Records contained in a dataset |
--------
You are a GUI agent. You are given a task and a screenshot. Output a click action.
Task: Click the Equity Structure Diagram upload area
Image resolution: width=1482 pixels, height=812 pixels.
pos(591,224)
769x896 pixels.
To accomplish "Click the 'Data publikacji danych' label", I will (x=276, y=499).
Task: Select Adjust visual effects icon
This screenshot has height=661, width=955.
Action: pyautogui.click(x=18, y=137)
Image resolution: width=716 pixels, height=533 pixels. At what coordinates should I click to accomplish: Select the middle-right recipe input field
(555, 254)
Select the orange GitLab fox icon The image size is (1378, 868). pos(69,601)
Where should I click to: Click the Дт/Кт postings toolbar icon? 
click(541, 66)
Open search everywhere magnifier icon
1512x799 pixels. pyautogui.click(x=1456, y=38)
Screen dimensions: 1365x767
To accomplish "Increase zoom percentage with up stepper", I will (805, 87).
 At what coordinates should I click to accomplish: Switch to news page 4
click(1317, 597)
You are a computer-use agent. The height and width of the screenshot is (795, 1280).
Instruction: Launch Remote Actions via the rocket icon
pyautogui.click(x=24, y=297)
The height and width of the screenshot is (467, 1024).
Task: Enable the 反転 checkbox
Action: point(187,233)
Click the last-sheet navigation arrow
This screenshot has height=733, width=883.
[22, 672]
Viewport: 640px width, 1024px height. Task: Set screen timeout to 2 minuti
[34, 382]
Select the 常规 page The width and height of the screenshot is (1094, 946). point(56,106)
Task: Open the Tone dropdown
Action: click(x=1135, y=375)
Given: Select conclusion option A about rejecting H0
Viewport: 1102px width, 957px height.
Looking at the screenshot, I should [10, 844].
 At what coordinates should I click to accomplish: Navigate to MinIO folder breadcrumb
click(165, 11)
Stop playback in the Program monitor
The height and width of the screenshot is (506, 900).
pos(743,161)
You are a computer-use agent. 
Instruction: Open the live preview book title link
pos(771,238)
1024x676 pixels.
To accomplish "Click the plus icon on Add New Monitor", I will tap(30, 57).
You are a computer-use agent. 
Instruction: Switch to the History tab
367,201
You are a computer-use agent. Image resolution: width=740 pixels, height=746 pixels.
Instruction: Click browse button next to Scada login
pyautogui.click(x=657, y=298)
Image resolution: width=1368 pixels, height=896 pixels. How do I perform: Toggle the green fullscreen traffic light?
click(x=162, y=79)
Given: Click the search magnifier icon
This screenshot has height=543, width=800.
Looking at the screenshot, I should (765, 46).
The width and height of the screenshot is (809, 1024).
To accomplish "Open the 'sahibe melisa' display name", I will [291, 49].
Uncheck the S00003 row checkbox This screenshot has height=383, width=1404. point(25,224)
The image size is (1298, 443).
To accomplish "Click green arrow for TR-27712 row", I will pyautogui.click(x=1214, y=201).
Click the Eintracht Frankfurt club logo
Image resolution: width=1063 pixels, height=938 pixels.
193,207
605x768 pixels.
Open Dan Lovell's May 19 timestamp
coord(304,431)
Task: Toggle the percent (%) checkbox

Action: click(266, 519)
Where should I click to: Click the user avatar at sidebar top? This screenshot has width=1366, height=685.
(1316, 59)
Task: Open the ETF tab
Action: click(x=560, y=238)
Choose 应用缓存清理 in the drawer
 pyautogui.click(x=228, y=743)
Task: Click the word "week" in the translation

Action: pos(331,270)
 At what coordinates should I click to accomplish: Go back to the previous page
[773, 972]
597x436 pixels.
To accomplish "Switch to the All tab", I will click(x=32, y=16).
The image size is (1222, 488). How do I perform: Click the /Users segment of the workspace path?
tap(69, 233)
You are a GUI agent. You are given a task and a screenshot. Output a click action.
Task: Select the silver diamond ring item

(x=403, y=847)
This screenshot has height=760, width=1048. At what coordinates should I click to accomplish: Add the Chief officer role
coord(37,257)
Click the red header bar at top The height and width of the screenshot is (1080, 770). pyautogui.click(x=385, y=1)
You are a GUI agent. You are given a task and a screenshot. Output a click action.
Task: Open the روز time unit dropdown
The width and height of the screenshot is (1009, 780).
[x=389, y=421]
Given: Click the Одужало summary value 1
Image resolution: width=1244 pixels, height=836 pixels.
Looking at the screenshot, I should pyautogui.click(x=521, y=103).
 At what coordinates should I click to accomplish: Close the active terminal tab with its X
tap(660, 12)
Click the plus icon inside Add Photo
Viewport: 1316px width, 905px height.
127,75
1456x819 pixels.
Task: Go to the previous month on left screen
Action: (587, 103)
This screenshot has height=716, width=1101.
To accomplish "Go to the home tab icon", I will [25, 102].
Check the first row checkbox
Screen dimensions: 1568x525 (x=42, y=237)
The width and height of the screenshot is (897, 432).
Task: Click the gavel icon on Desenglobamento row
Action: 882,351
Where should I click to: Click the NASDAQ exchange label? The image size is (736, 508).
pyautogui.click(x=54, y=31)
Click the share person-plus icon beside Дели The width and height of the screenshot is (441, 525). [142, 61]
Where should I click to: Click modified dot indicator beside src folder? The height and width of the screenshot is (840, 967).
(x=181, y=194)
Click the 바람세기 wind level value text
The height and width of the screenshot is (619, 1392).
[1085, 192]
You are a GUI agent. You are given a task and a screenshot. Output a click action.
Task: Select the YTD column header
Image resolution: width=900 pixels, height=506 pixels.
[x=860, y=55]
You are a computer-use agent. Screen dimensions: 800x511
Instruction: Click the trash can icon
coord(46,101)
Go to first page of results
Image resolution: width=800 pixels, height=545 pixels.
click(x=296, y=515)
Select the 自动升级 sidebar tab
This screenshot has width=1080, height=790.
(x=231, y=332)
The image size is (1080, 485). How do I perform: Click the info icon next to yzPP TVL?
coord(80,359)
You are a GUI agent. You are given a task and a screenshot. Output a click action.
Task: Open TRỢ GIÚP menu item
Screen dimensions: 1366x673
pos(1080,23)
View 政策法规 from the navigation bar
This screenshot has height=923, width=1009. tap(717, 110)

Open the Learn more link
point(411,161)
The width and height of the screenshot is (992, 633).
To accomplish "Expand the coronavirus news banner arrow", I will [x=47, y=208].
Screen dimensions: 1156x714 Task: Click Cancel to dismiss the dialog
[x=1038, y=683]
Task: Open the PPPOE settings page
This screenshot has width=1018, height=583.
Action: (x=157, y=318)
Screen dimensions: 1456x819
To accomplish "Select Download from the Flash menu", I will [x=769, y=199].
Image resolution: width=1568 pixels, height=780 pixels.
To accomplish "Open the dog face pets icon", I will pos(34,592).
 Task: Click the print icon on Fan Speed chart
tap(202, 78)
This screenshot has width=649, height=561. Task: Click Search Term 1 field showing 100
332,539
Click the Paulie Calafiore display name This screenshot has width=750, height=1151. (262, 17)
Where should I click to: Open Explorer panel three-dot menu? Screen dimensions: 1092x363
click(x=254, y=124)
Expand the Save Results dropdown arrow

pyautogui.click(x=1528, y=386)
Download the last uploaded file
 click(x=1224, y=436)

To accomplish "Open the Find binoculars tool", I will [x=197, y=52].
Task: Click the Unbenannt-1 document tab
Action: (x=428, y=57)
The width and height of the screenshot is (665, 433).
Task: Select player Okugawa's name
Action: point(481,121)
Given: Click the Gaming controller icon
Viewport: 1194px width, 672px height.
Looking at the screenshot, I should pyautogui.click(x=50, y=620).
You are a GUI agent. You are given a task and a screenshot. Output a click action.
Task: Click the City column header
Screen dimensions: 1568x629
--------
Show all lines above holding "column".

Task: Select the YTD column header
Task: Click the City column header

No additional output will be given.